Bilirkişi 19/12/2017 tarihli ek raporu ile davalı tarafından, davacı tarafa çeşitli model ve marsalarda ürün satlığı ve dava konusu ürünlerin davalı tarafından yurtdışında ithalat edildiği, her malın birim fiyatı farklı olup, fatura tarihinde USD kurunun TL karşılığı
gösterilerek, faturaların düzenlendiği, farklı tarihlerde düzenlenen faturalarda aynı ürüne ait fiyat artış ve azalışlarının meydana geldiği ,diğer bir ifade ile aynı ürüne ait iki fatura arasında fiyat azalışı ve fiyat artışların olduğu görülmüştür.Davaya konu edilen mallara ilişkin düzenlen faturalardaki fiyat artış oranının dava dilekçesince beyan edilen iskonto oranı ile aynı olmadığı,dava ve takip konusu alacağın likit olup olmadığı rapor edilmiştir.Yapılan yargılama sonunda toplanan tüm deliller ile denetlenip benimsenen ve somut olaya uygun görülen bilirkişi raporundaki gerekçeler ve hesaplamalara göre;Taraflar arasında ticari ilişkinin ihtilafsız olduğu ve taraflar arasında yazılı bir anlaşma bulunmadığı, bu kapsamda davacı alıcının davalı satıcıdan kask alacağı bu sebeple davacının 23/02/2015 tarihinde davalının hesabına 200.000 USD gönderdiği ihtilafsız olup, ihtilafın taraflar arasında davacı alıcı tarafından gönderilen 200.000 USD’nin gönderdiği tarihte EURO cinsine çevirip çeviremeyeceği yine taraflar arasında peşin ödeme sebebiyle iskonto yapılması gerekip gerekmeyeceği gerekiyor ise davacının takip anında davalıdan cari hesap alacağı bulunup bulunmadığı hususunda toplanmıştır.Ödemelerin USD olarak yapılacağına dair taraflar arasında sözleşme olmadığından, döviz üzerinden yapılan ödemelerin davalı cari hesabına döviz olarak geçme zorunluluğu yoktur. TL olarak geçebilir. Ve davacı tarafından gönderilen 200.000 USD cari hesaba gönderme tarihindeki dolar karşılığı TL olarak geçmiştir.İskonto (peşin ödeme sebebiyle) ya da döviz üzerinden cari hesap tutulması içinde yazılı bir anlaşma bulunmadığından;Davalının peşin indirim yapması gerekmediği, cari hesabın döviz olarak tutması gerekmediği değerlendirilerek yapılan incelemede raporlarla 27.472,80 TL davalının borcu bulunduğu, bu miktar kadar az emtia teslim ettiği anlaşılmış, ama miktarında aynen davadan evvel takipten sonra ödenmesi nedeniyle devamına karar verilerek bir asıl alacak kalmamış, sadece 27.472,80 TL’ye takibe kadar işleyecek faizle takip ile ödeme tarihi arasındaki faizi hesaplanarak hüküm oluşturulmuştur. Olması gereken asıl alacak davadan önce ödendiğinden davacının icra inkar tazminatı talebinin reddine, takip bir senaryo olmadığı anlaşıldığından davalının kötü niyet tazminatının reddine karar verilerek aşağıdaki şekilde hüküm kurulmuştur.
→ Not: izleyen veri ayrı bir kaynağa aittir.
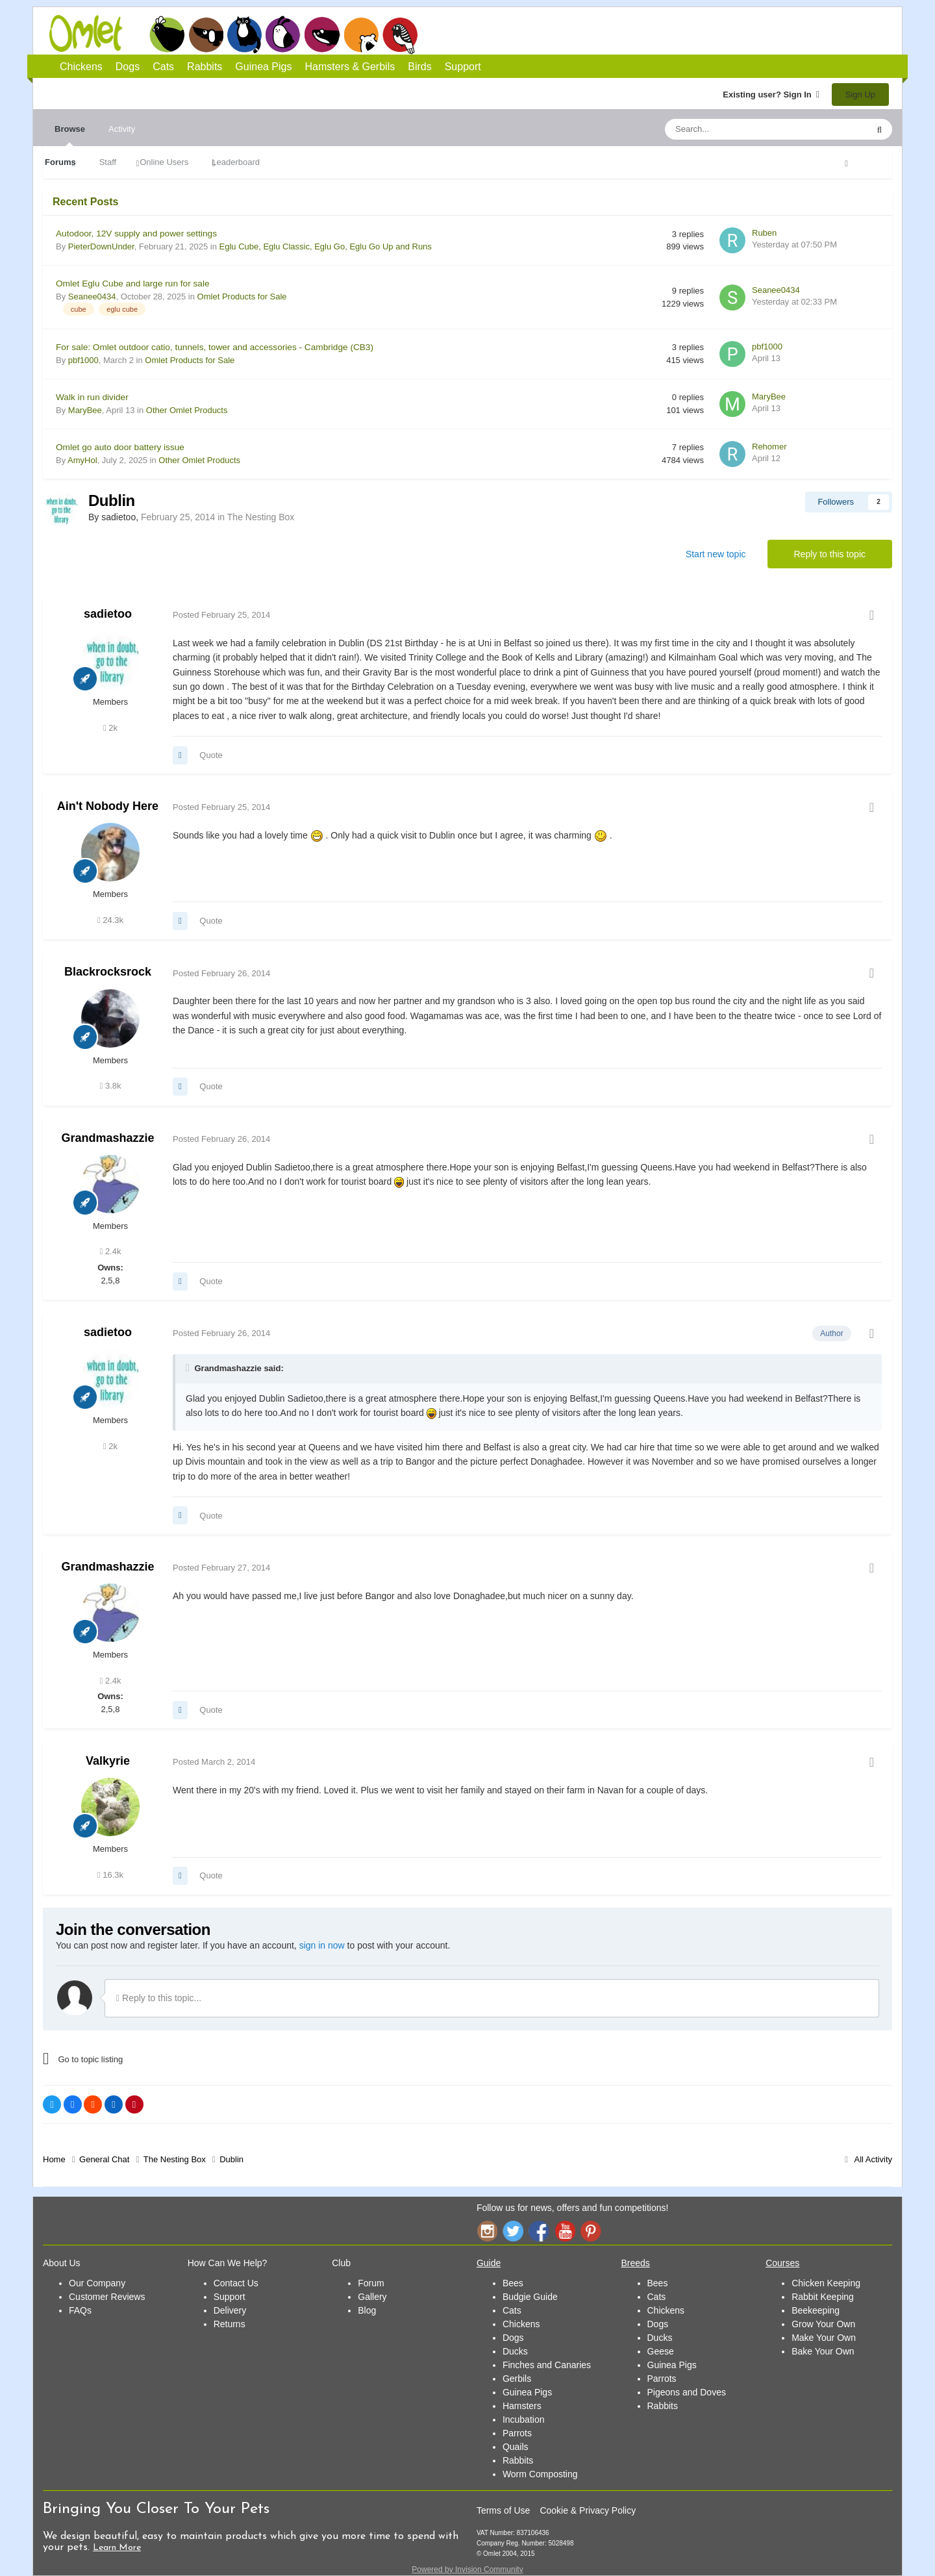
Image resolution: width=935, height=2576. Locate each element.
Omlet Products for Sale (242, 296)
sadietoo (108, 613)
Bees (513, 2283)
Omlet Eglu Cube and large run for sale (133, 283)
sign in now (322, 1945)
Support (463, 66)
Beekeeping (816, 2310)
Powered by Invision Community (467, 2569)
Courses (782, 2263)
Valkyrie (108, 1760)
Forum (371, 2283)
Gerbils (517, 2378)
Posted (221, 615)
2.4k (110, 1251)
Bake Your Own (823, 2351)
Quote (210, 755)
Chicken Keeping (826, 2283)
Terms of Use (503, 2510)
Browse (70, 135)
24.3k (110, 920)
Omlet (92, 33)
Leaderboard (236, 162)
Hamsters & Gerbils (350, 66)
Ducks (515, 2351)
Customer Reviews (107, 2297)
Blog (367, 2310)
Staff (108, 162)
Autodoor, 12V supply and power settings (136, 233)
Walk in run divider (92, 397)
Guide (489, 2263)
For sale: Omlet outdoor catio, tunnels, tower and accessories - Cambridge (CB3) (214, 347)
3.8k (110, 1086)
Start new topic (716, 554)
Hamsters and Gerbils (361, 34)
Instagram (487, 2230)
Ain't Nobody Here (107, 806)
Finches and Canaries (547, 2365)
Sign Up (860, 94)
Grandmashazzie (107, 1137)
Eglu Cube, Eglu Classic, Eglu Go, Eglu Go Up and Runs (325, 246)
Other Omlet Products (187, 410)
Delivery (230, 2310)
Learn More (117, 2548)
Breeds (635, 2263)
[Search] (735, 129)
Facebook (539, 2230)
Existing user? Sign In (771, 94)
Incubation (524, 2419)
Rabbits (283, 34)
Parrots (517, 2433)
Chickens (166, 34)
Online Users (164, 162)
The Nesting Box (261, 517)
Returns (229, 2324)
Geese (660, 2351)
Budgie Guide (530, 2297)
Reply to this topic (830, 554)
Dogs (205, 34)
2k (110, 728)
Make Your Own (824, 2337)
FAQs (80, 2310)
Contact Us (236, 2283)
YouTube (565, 2230)
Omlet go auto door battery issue (120, 447)
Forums (60, 162)
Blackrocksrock (107, 971)
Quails (516, 2447)
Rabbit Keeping (823, 2297)
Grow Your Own (823, 2324)
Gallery (372, 2297)
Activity (121, 129)
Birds (400, 35)
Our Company (97, 2283)
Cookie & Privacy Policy (588, 2510)
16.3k (110, 1875)
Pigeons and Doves (686, 2392)
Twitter (513, 2230)
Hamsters (522, 2406)
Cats (244, 34)
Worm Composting (540, 2474)
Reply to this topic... (158, 1998)
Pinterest (590, 2230)
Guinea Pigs (322, 34)
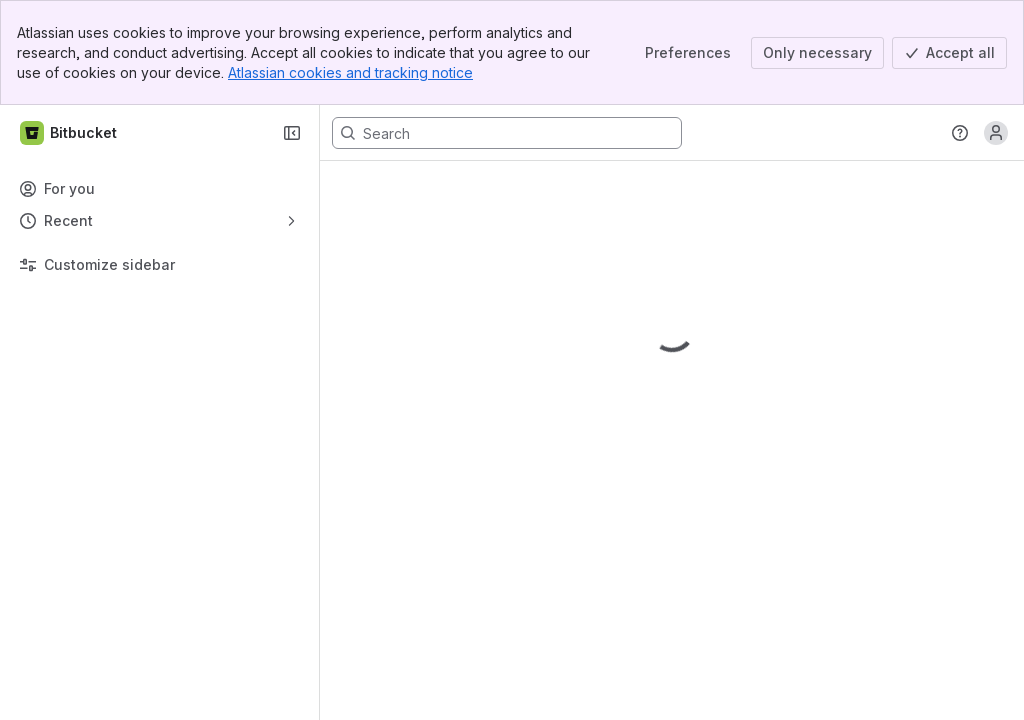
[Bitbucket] (69, 133)
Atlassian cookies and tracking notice (350, 72)
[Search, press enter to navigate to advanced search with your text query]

HÜKÜM:Gerekçesi Yukarıda Açıklandığı Üzere:
DAVANIN KISMEN KABULÜNE
1-Davalının—— sayılı dosyasına yapmış olduğu itirazın kısmen iptali ile;
2-İcra takibi ile ilgili davalının takip anından davacıya asıl alacak olarak 27.472,80 TL borcu varsa da bu borcun takipten sonra davadan evvel ödediği için takibin 47,18 TL işlemiş faize takip tarihi ile asıl alacağın ödendiği tarih arasında geçen 11 gün için 8,69 TL işlemiş faiz toplamı 55,87 TL faiz yönünden devamına,
3-Fazlaya dair itirazın iptali talebinin reddine,
Olması gereken asıl alacak davadan önce ödendiğinden davacının icra inkar tazminatının reddine,
4-Davalının kötü niyet takip tazminatı talebinin reddine,
5-Harçlar kanunu uyarınca alınması gereken 1.880,48 TL harçtan, peşin alınan 605,41TL harcın mahsubu ile bakiye 1.275,07 TL harcın davalıdan alınarak hazineye gelir kaydına,
6-Davacı tarafından dava açılırken yatırılan 29,20 TL başvurma harcı ve 605,41 TL peşin harcın yargılama giderine katılmaksızın davalıdan alınarak davacıya ödenmesine,
7- Davacının yaptığı yargılama gideri olan bilirkişi ücreti ve posta giderleri olmak üzere toplam 1.205,00 TL yargılama giderinden davanın kabulüne tekabül eden 539,39 TL’nin davalıdan alınarak davacı tarafa ödenmesine,
8-Davalının yaptığı yargılama gideri olan 124,50 TL den davanın reddine tekabül eden 68,77 TL nin davacıdan alınarak davalıya ödenmesine,
9-Davacı taraf yararına—–davalıdan alınarak davacı tarafa ödenmesine,
10-Davalı taraf yararına ——davacıdan alınarak davalı tarafa ödenmesine,
11-Kullanılmayan gider avansı varsa hüküm kesinleştiğinde ve talep halinde ilgili tarafa iadesine,
Kabul yönüyle kesin,red yönüyle kararın taraflara tebliğinden itibaren 2 hafta içinde İstinaf yoluna başvurma yolu açık olmak üzere verilen karar davalı vekilinin yüzüne karşı açıkça okunup anlatıldı.